What needs to be done: Can you rewrite the source data lines from the start through the line containing "click(x=155, y=180)", changing "Project Team" to "Design Team" and keeping everything else the same? Leave out the pictures.

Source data
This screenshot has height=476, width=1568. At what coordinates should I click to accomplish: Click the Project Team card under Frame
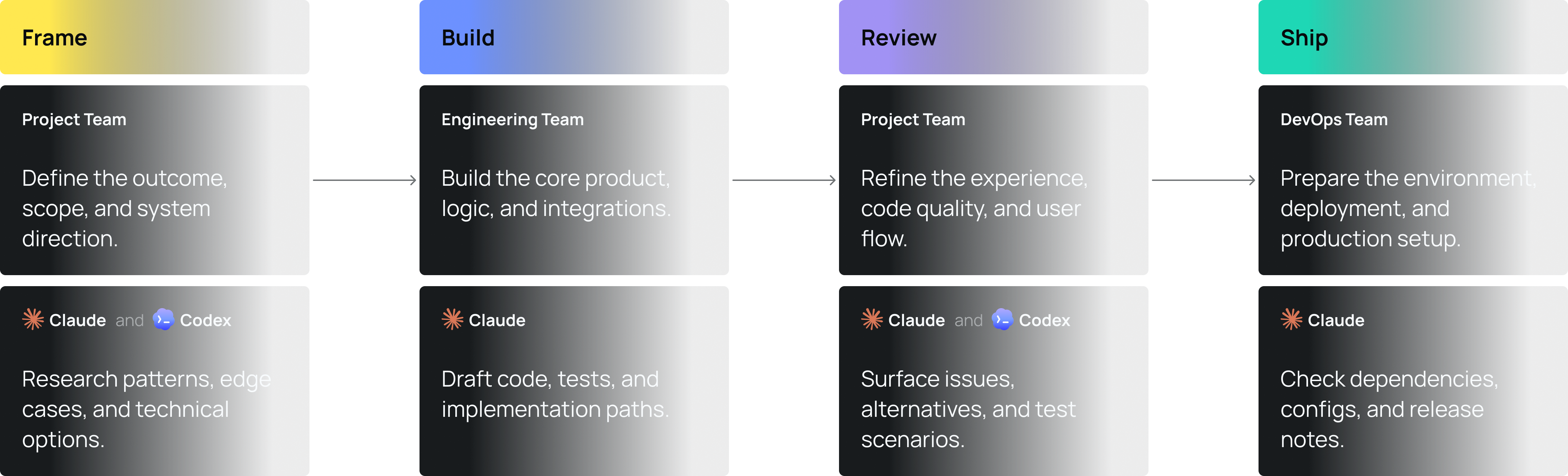click(x=155, y=180)
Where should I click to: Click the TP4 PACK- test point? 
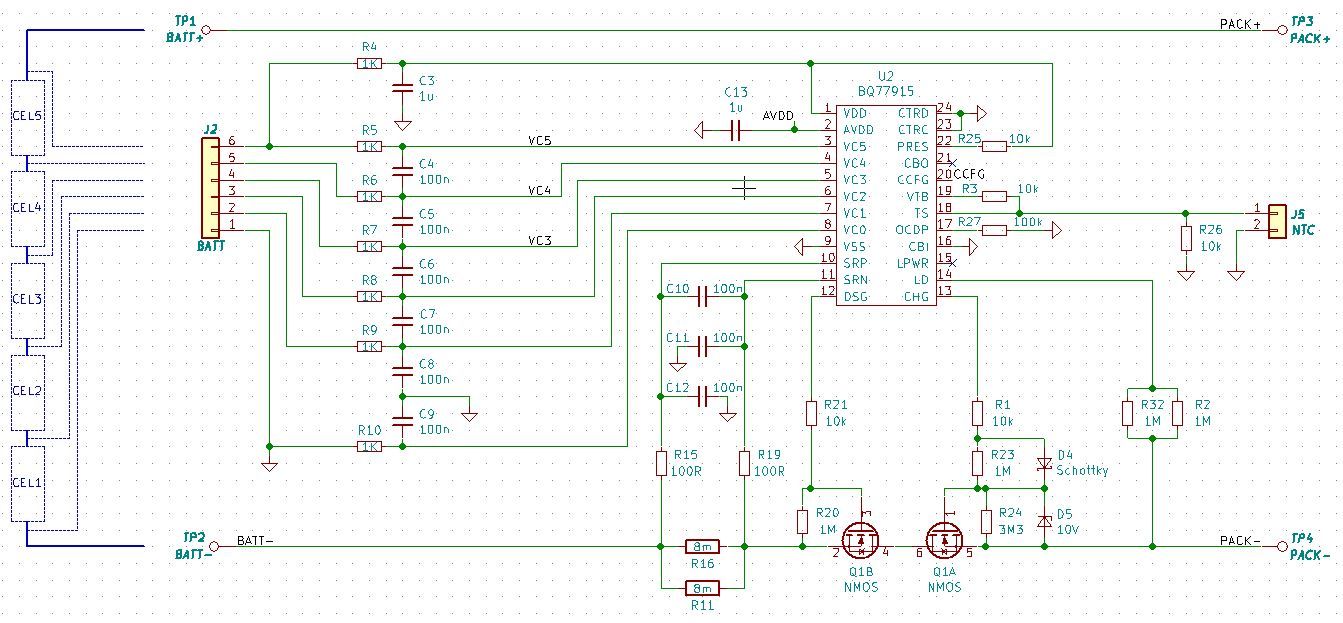pyautogui.click(x=1281, y=547)
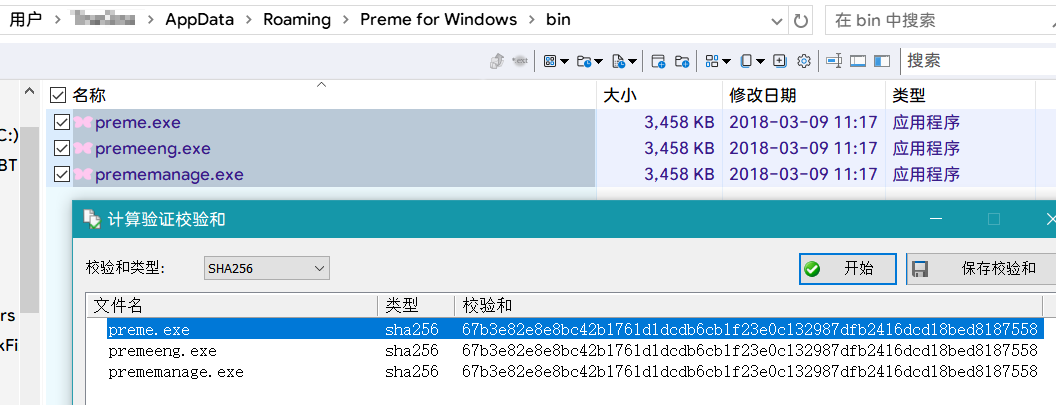Viewport: 1056px width, 405px height.
Task: Expand the address bar history dropdown
Action: 778,20
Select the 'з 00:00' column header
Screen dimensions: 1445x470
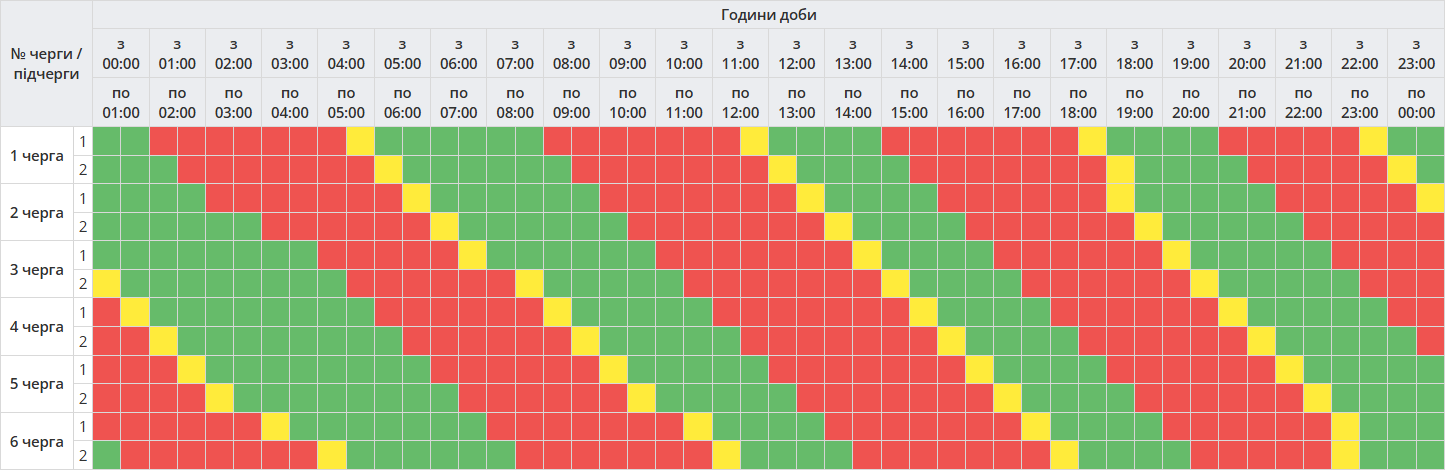pos(121,53)
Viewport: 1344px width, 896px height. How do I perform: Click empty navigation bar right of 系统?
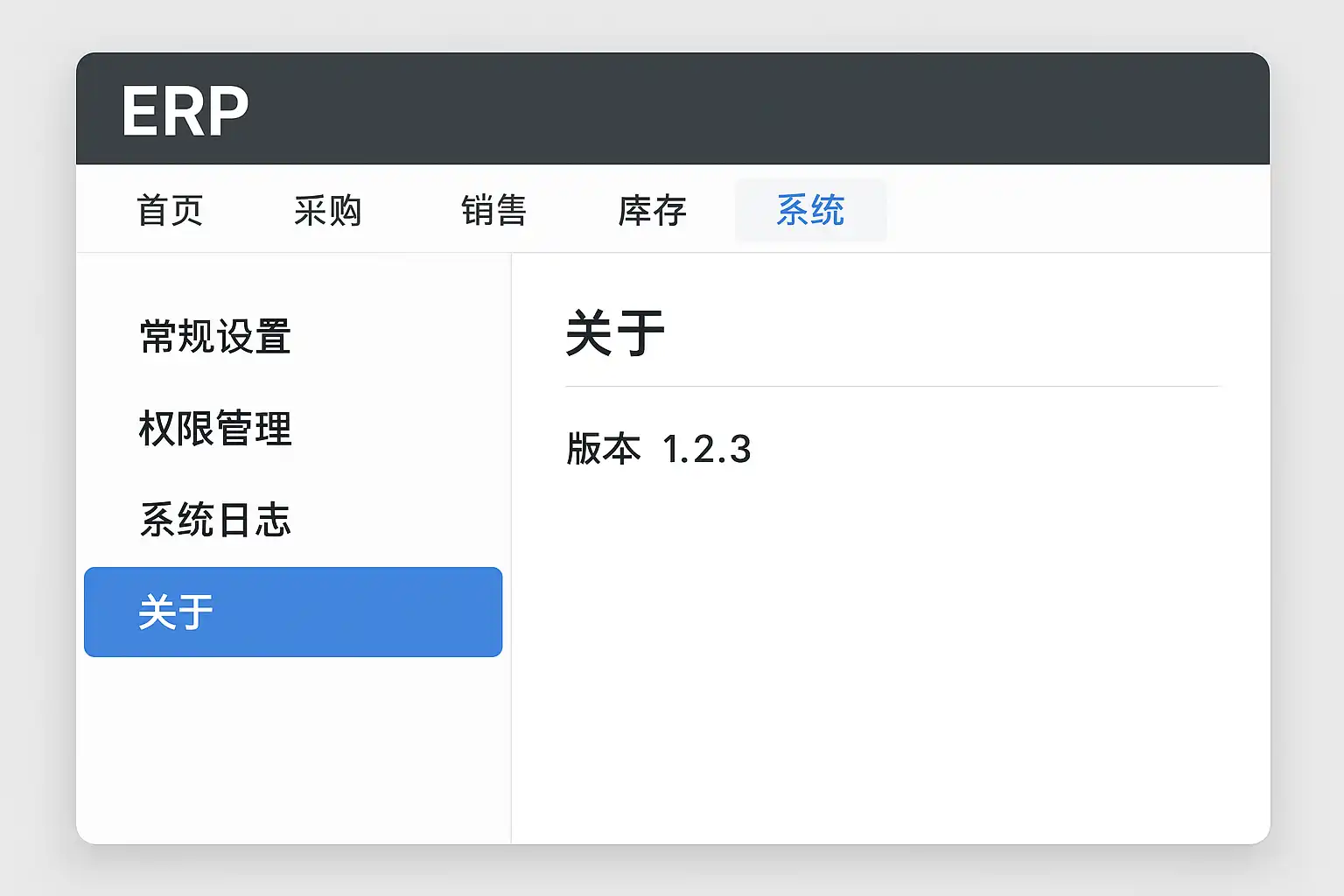coord(1076,210)
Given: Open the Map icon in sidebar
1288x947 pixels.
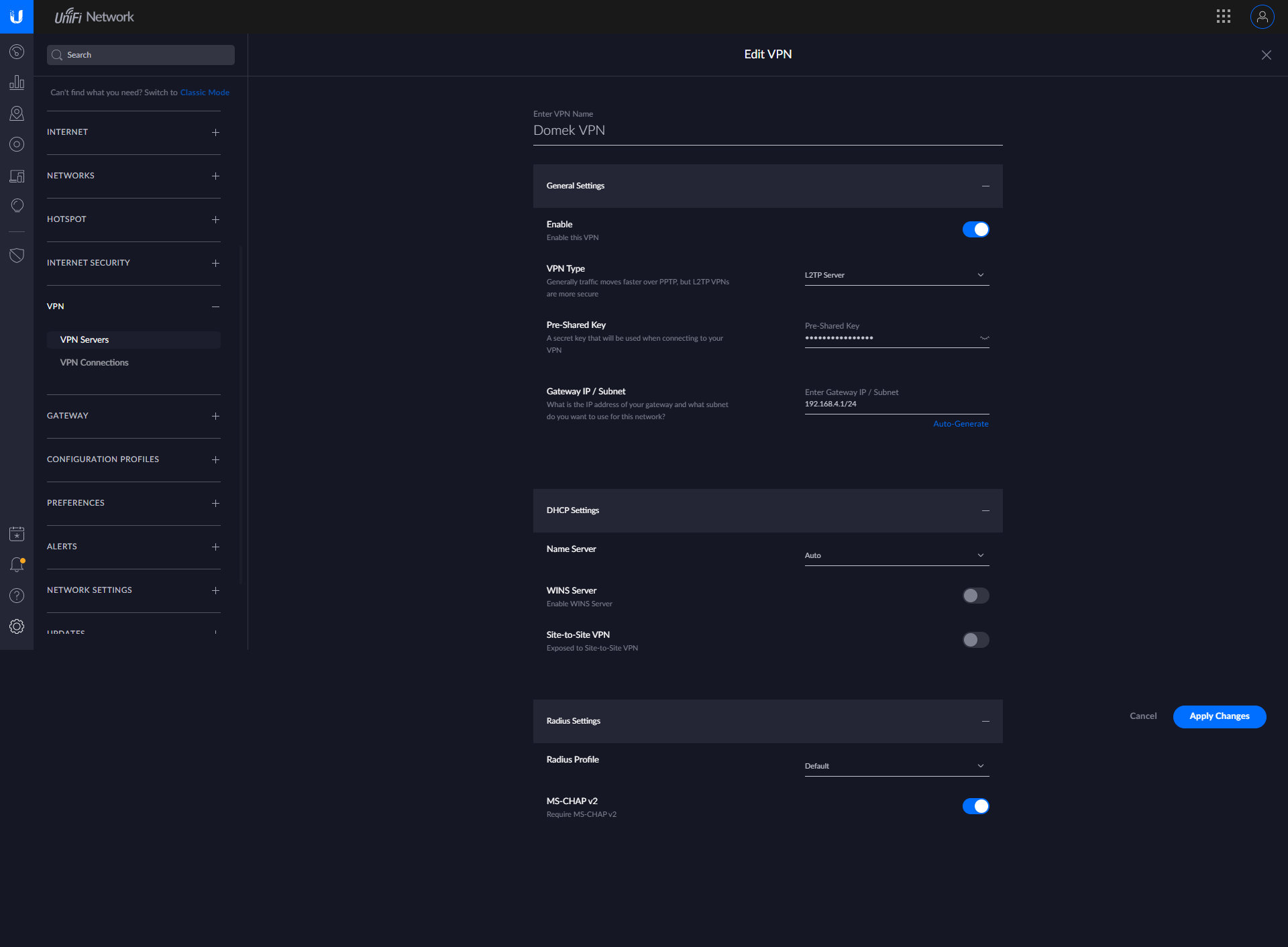Looking at the screenshot, I should click(x=17, y=113).
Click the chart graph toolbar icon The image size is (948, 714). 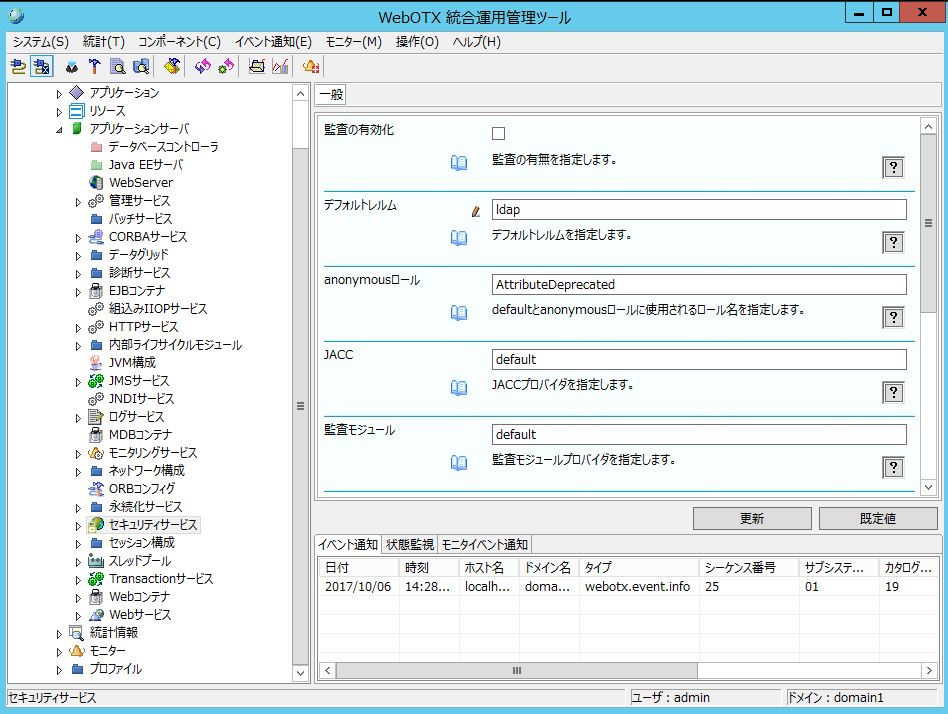pyautogui.click(x=280, y=67)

Solution to this problem:
This screenshot has height=476, width=1568. At what coordinates should I click to accomplish: Click the Design Team card under Frame
click(x=155, y=180)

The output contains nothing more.